■ Assigned task
The lines to copy from the listing below are those that contain the string "table".

■ Data for analysis

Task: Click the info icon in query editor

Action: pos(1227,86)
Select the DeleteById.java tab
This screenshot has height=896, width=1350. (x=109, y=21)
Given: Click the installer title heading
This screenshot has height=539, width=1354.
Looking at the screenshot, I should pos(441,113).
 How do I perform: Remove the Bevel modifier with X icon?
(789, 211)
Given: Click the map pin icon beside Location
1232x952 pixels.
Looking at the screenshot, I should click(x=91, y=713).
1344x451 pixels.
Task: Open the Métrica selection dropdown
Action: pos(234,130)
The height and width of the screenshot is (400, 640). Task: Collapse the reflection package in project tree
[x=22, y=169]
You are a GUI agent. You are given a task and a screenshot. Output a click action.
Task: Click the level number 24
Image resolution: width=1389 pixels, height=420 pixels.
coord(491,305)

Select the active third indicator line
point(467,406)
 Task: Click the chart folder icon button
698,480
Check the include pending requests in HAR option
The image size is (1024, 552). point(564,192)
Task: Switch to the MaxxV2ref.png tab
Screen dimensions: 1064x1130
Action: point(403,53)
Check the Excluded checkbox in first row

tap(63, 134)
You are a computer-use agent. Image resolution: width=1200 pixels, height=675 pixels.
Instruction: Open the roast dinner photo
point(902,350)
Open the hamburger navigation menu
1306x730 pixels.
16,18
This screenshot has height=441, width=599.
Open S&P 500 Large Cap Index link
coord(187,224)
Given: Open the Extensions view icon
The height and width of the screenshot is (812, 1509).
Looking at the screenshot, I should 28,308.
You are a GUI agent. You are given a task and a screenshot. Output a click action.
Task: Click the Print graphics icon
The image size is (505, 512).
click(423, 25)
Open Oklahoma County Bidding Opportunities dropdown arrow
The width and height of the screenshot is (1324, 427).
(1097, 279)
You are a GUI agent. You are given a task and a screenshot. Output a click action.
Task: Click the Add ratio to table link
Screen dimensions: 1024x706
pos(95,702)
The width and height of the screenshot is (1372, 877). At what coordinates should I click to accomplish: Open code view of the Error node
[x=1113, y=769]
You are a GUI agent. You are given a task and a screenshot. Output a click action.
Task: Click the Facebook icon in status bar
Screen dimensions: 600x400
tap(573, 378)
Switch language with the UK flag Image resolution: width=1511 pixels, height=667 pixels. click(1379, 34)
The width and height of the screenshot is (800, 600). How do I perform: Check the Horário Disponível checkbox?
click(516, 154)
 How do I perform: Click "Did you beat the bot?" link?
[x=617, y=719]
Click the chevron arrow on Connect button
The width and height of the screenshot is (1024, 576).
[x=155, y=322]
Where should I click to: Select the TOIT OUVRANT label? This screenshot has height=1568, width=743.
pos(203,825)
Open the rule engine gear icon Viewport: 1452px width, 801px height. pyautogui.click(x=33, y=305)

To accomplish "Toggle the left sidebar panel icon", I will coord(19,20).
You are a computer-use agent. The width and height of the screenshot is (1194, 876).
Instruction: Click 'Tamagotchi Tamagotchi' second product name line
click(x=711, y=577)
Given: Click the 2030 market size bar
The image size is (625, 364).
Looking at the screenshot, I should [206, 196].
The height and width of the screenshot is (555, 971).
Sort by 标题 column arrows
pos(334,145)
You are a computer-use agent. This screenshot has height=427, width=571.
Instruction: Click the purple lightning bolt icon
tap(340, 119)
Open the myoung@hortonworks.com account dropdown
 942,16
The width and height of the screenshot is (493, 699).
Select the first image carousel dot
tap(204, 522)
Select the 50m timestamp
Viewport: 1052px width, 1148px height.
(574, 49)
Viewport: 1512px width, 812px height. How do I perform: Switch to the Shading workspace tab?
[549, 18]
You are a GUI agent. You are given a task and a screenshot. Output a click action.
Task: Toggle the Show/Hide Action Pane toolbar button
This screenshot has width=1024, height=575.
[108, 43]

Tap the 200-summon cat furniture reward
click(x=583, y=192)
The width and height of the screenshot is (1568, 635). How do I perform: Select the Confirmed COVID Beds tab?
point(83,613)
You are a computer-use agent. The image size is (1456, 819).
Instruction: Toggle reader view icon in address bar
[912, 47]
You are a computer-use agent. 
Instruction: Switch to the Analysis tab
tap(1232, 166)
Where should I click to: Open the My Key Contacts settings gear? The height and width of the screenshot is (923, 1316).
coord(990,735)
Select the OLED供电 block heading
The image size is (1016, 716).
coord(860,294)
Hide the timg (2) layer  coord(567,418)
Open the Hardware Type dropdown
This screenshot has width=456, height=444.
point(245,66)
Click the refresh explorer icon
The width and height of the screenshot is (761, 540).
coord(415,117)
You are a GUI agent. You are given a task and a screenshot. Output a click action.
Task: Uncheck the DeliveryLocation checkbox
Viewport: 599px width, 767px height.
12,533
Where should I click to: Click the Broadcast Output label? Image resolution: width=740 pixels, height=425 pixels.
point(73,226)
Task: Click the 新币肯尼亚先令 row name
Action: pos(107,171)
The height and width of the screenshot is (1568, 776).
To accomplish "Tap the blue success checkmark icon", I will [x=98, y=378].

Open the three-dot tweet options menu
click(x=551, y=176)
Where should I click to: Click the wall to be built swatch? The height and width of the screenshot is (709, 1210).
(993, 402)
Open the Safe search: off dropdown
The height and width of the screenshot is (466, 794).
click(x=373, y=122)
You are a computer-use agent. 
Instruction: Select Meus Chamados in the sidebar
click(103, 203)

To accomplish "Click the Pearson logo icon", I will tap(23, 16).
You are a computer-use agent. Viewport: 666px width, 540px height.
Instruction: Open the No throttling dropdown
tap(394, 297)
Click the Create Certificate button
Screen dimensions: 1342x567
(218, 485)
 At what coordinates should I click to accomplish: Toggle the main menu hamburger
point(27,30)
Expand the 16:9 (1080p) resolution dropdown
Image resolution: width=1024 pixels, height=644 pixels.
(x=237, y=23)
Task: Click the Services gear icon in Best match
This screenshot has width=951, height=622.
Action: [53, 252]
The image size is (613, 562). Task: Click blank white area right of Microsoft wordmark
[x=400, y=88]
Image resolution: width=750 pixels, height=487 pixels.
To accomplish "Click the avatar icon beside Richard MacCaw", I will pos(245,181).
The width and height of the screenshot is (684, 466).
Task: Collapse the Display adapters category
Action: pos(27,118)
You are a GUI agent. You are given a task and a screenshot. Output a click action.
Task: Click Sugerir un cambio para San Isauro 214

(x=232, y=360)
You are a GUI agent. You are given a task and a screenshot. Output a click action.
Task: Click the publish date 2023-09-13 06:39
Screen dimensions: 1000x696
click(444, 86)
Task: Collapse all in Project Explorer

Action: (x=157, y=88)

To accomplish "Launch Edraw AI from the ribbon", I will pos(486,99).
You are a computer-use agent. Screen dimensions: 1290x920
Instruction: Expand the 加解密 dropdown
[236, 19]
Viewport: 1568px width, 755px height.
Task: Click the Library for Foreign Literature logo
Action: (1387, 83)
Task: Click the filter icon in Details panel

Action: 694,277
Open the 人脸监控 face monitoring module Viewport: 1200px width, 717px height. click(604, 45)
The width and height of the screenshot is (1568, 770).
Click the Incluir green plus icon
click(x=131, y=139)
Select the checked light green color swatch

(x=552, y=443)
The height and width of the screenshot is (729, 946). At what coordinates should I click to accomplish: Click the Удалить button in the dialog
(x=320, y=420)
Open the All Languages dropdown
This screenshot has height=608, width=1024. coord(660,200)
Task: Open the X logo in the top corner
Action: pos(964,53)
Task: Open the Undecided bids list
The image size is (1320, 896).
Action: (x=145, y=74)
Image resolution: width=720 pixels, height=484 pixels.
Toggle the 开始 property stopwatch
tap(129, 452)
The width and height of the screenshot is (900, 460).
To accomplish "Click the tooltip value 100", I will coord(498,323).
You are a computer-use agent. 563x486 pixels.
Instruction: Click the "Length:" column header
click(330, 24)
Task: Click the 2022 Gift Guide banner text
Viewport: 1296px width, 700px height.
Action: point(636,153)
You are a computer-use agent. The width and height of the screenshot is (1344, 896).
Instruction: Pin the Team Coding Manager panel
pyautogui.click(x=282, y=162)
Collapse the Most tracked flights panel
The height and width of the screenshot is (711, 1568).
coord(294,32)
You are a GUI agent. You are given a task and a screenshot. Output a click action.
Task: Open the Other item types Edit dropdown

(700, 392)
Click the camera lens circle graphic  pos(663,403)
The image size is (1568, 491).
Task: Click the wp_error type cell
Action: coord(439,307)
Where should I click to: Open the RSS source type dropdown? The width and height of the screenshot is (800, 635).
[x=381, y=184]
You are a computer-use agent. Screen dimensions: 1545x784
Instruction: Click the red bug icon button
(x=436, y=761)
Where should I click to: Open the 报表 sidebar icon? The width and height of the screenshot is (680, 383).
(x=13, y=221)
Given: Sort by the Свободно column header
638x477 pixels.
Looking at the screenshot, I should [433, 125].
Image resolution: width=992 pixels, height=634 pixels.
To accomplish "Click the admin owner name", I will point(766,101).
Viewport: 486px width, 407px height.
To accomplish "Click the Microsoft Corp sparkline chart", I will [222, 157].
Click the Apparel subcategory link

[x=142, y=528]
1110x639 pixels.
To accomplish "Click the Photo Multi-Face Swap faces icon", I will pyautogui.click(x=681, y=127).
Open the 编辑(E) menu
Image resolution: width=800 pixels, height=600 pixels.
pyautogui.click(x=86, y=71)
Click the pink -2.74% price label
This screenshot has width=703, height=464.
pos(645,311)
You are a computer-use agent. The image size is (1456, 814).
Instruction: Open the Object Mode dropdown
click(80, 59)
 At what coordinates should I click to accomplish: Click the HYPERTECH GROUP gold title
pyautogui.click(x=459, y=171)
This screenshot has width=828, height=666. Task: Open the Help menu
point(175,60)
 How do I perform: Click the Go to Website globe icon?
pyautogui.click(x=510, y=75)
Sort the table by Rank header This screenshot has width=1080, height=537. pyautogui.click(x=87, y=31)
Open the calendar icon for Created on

■ Solution for this exercise
Task: Click the Add ratio to table link
Sort the table by Rank header This screenshot has width=1080, height=537. pyautogui.click(x=87, y=31)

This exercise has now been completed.